_Description of the task_
Rewrite the records from the line containing "You are a computer-use agent. The" through the line containing "I will 1458,109.", both lines included, as a numbered list with any blank lines dropped.

_Extracted material_

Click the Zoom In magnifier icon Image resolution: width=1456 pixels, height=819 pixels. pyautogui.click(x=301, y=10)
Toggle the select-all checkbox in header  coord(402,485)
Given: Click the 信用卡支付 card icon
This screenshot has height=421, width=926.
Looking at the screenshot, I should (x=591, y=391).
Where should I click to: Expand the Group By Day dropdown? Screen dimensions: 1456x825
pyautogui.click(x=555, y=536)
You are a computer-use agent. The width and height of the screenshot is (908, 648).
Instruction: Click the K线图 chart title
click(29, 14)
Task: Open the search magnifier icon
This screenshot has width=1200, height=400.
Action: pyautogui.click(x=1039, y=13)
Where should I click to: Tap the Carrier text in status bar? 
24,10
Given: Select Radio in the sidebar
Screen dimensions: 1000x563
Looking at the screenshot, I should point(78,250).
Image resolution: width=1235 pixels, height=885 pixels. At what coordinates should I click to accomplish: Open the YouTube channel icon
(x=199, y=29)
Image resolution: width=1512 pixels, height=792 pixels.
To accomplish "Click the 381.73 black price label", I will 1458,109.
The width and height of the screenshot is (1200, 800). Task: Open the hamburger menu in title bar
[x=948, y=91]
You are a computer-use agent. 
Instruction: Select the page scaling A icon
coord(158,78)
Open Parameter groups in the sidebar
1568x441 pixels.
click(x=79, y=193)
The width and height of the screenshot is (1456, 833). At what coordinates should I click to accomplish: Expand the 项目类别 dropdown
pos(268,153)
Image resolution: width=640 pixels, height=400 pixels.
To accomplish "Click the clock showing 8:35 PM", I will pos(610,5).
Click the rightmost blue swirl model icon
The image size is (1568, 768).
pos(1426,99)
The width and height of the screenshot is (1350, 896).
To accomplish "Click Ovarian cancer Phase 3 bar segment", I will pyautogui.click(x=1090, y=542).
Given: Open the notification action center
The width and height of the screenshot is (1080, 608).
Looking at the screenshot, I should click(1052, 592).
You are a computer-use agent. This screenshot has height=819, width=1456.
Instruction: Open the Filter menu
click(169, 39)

_Solution to this exercise_
1. You are a computer-use agent. The width and height of the screenshot is (908, 648).
2. Instruction: Click the K线图 chart title
3. click(29, 14)
4. Task: Open the search magnifier icon
5. This screenshot has width=1200, height=400.
6. Action: pyautogui.click(x=1039, y=13)
7. Where should I click to: Tap the Carrier text in status bar? 
8. 24,10
9. Given: Select Radio in the sidebar
10. Screen dimensions: 1000x563
11. Looking at the screenshot, I should point(78,250).
12. Image resolution: width=1235 pixels, height=885 pixels. At what coordinates should I click to accomplish: Open the YouTube channel icon
13. (x=199, y=29)
14. Image resolution: width=1512 pixels, height=792 pixels.
15. To accomplish "Click the 381.73 black price label", I will 1458,109.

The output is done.